It was not in good shape when I got it. Table had seized and a tapered gib galled up, took a week to free it up, and lots of internet help and tips. I've spent all my time until last week or so on this single project. It went from this:







To this:






And with that I started reorganizing the shop. First and foremost is protecting these metalworking machines from wood dust.

First thing is to get as much outside as possible!



Moving things around are a lot easier than they used to be, because one of the things I made for the mill renovation was a modified 2 ton shop crane. I widened the legs so it'll go around a euro pallet, then I also made low profile half-length legs that allow me to maneuver in the shop much better. It's been GOLD.



I am moving my woodworking bench to the garage door


My bandsaw gets moved to the other side of the room and turned around, no problem with my trusty crane and two helpers:





Then the metal lathe gets moved.




The trick is to doing it safely is to only lift it so it doesn't really lift from the air, but enough that it becomes easy to move it with a crow bad. It takes longer but is safer.

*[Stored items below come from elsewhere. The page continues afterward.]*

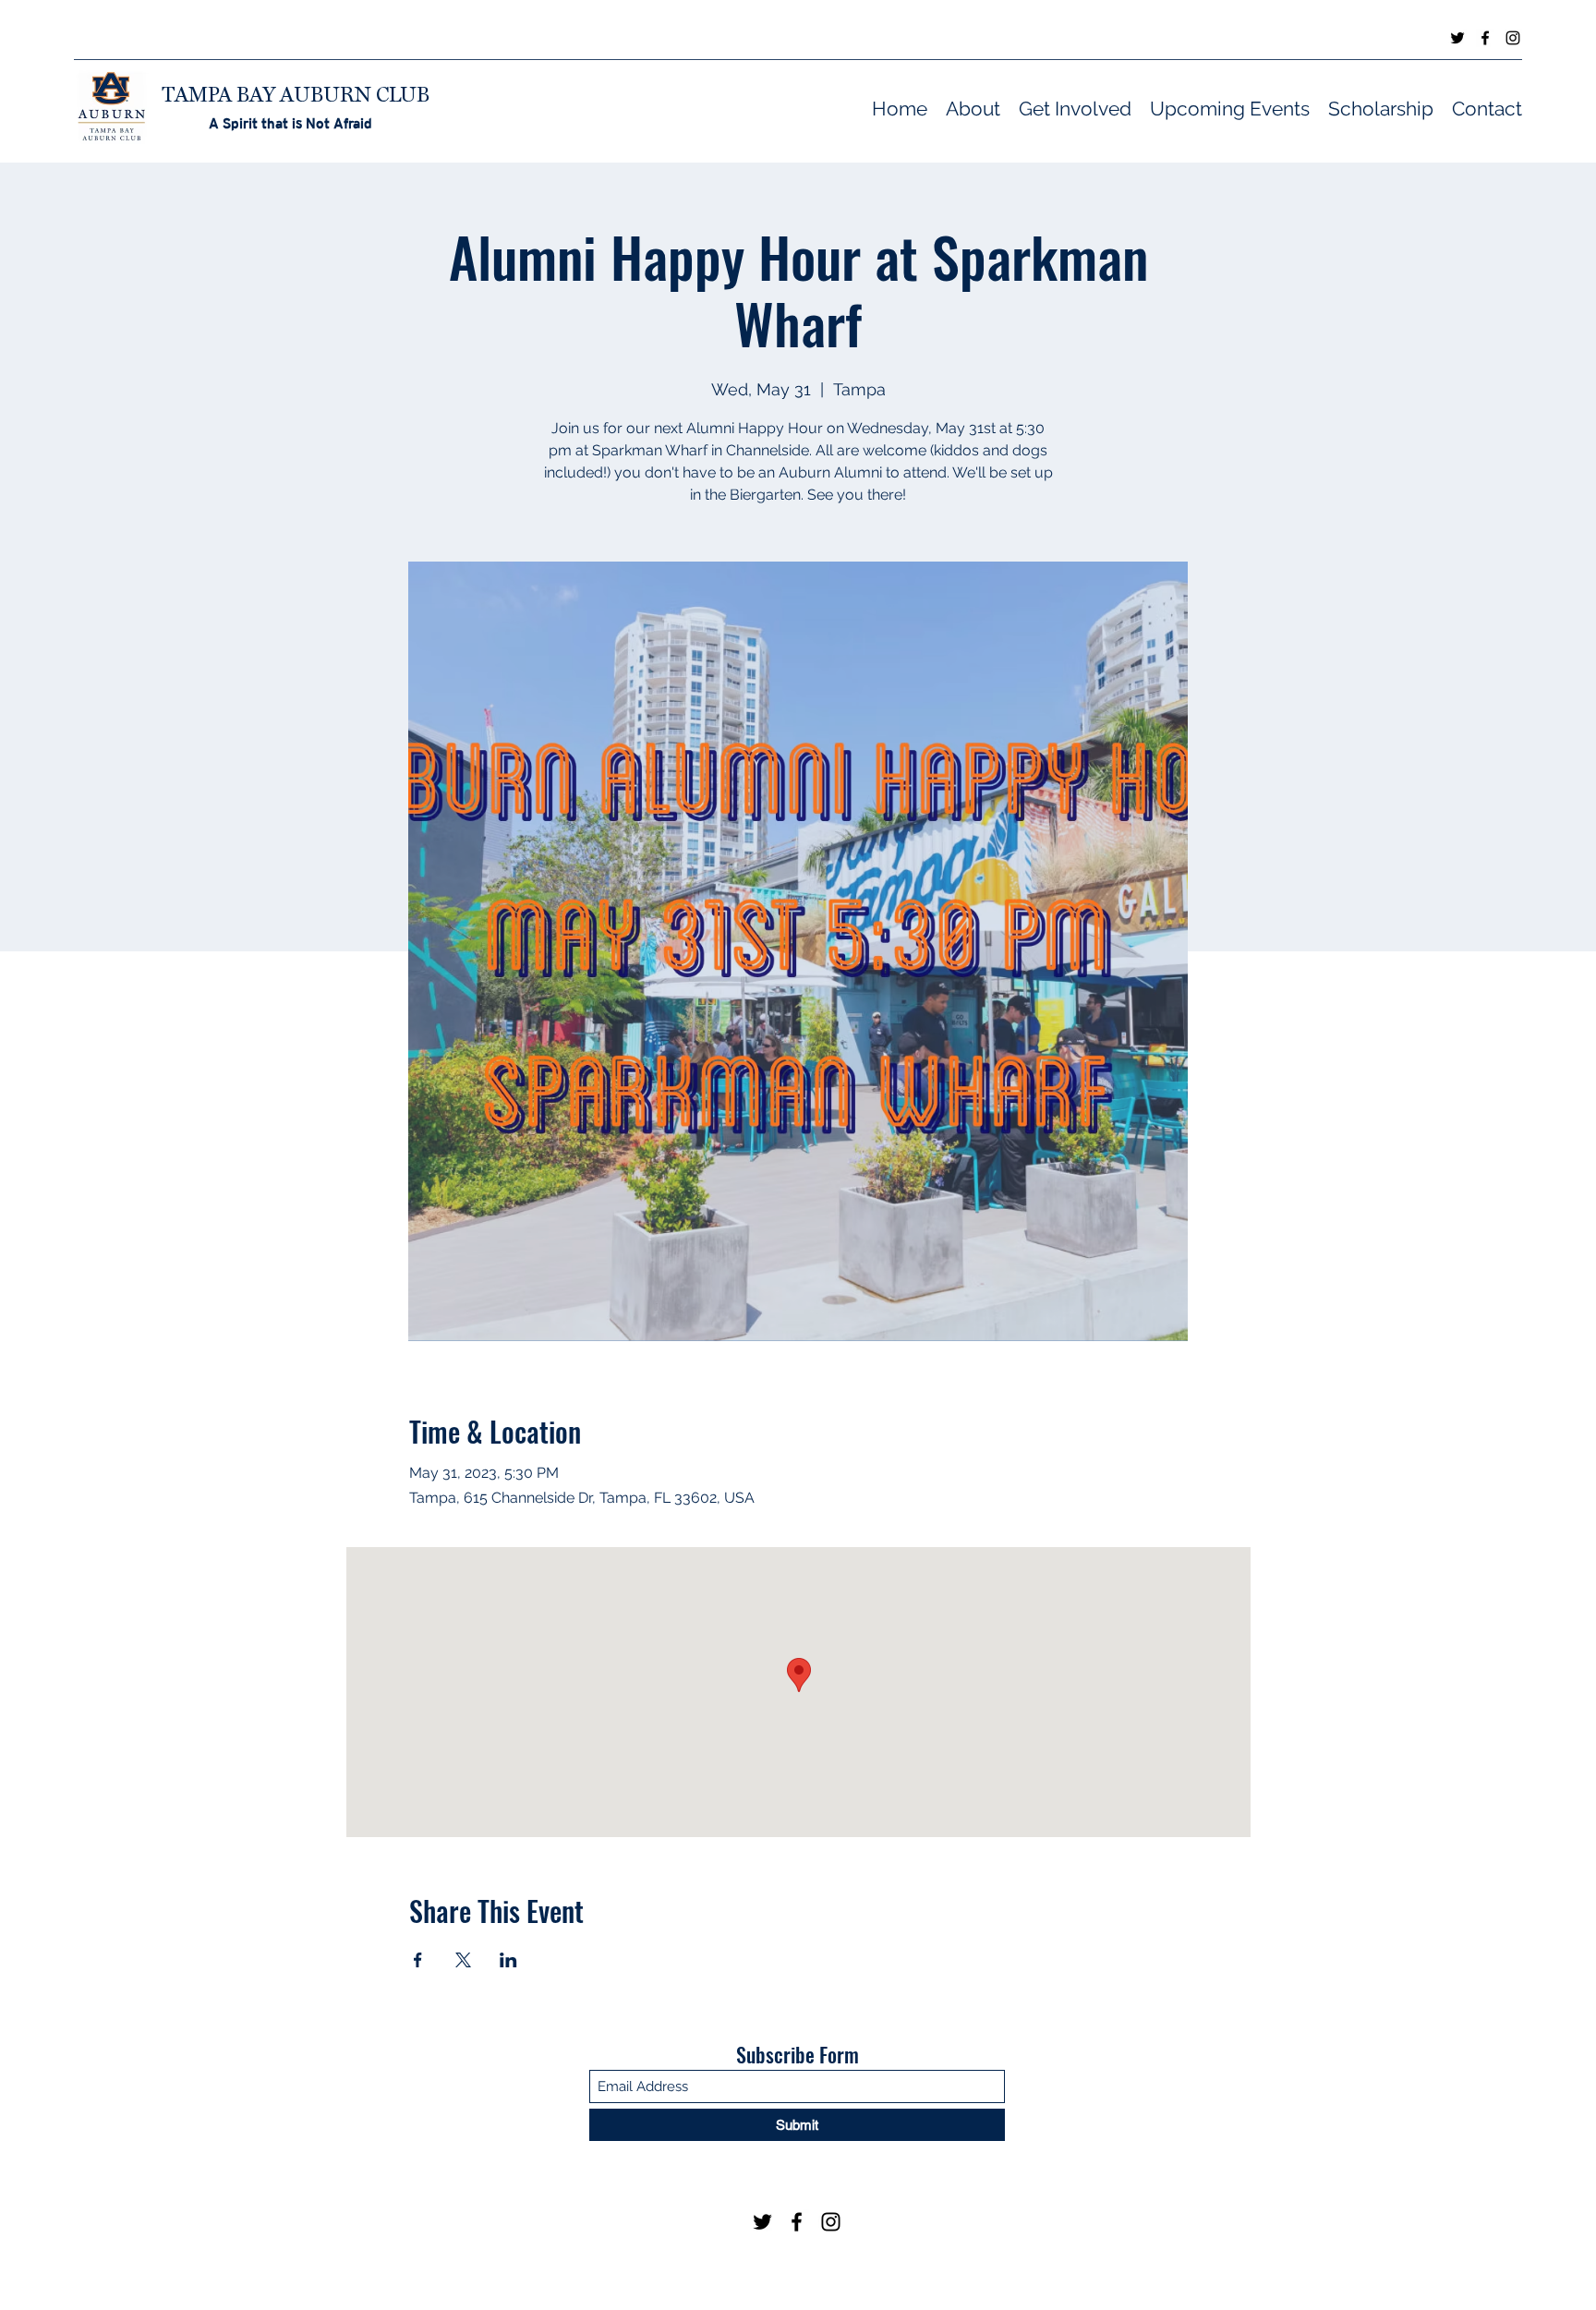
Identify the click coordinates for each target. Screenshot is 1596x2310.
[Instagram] (1513, 38)
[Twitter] (1457, 38)
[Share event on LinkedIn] (508, 1960)
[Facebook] (1485, 38)
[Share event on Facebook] (418, 1960)
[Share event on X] (463, 1960)
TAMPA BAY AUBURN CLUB (295, 94)
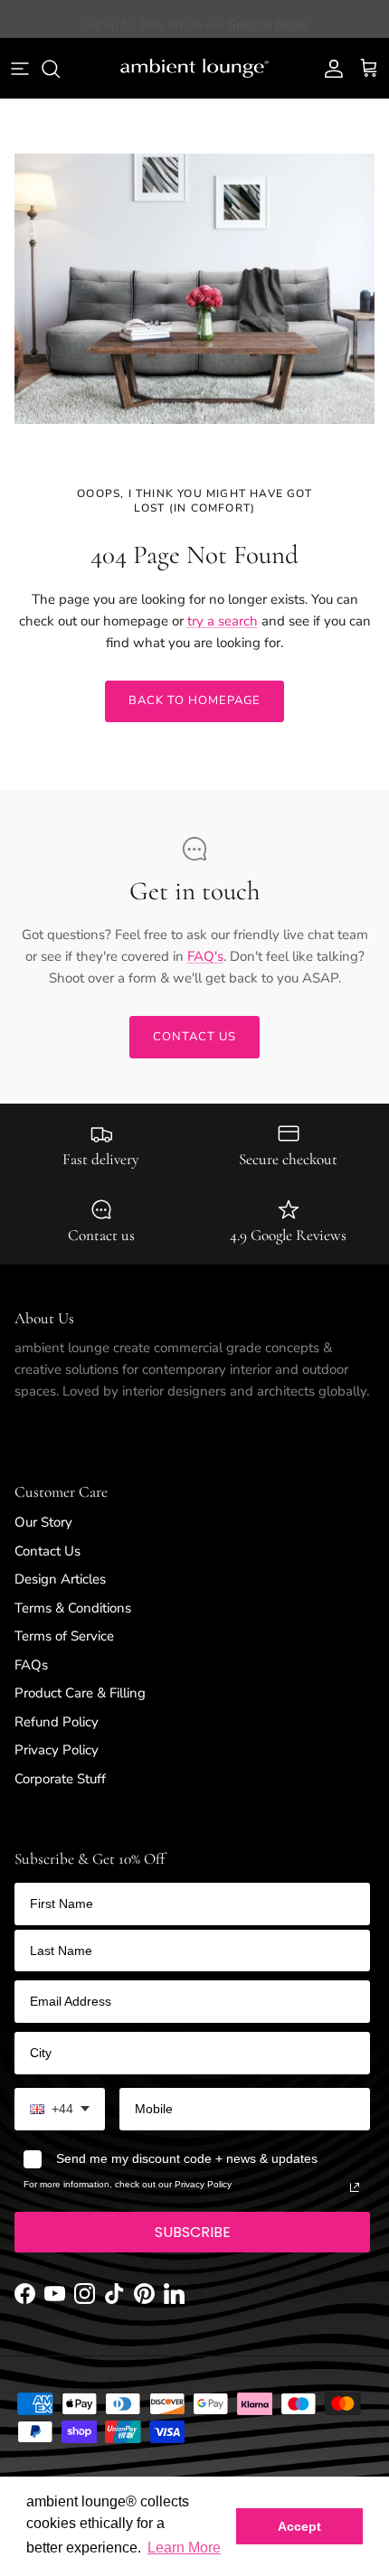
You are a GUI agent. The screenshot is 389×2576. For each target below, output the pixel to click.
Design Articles (60, 1579)
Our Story (43, 1522)
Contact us (194, 1037)
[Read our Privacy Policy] (354, 2187)
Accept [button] (299, 2526)
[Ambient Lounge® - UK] (194, 68)
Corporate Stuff (60, 1779)
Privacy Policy (56, 1750)
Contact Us (47, 1551)
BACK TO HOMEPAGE (194, 700)
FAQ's (205, 956)
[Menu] (20, 69)
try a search (222, 621)
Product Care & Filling (80, 1693)
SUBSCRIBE (193, 2232)
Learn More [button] (184, 2547)
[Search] (60, 69)
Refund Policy (56, 1722)
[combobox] (59, 2109)
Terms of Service (64, 1636)
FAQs (31, 1665)
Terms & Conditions (72, 1608)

On position next to the mill, the Deckel mill is operated from the side, so I can operate both machines from the same side.




With the metalworking machines in place I moved some furniture around, the welding bench and my all-purpose dirty as heck bench gets moved into the small room next to the mill, where the lathe used to sit. My shop is an L-shape and maybe 34 m2 or so. Still the welder will be mobile so I can roll it outside for anything that is not TIG welding.

And then I proceed to make a new tool wall for my hand tools, I use a piece of 12mm plywood and I paint it white.





Then I move the dust collector, this project stalled out a while ago too. Homemade Pentz cyclone.




Then with the final piece moved it's time to put up the separation between the metalworking and wood working section, a whole lot of PVC sheeting:





So far I think this is working really well. So well in fact the air and temperature of the two areas differ noticeably. I think I will need to get two heaters come winter.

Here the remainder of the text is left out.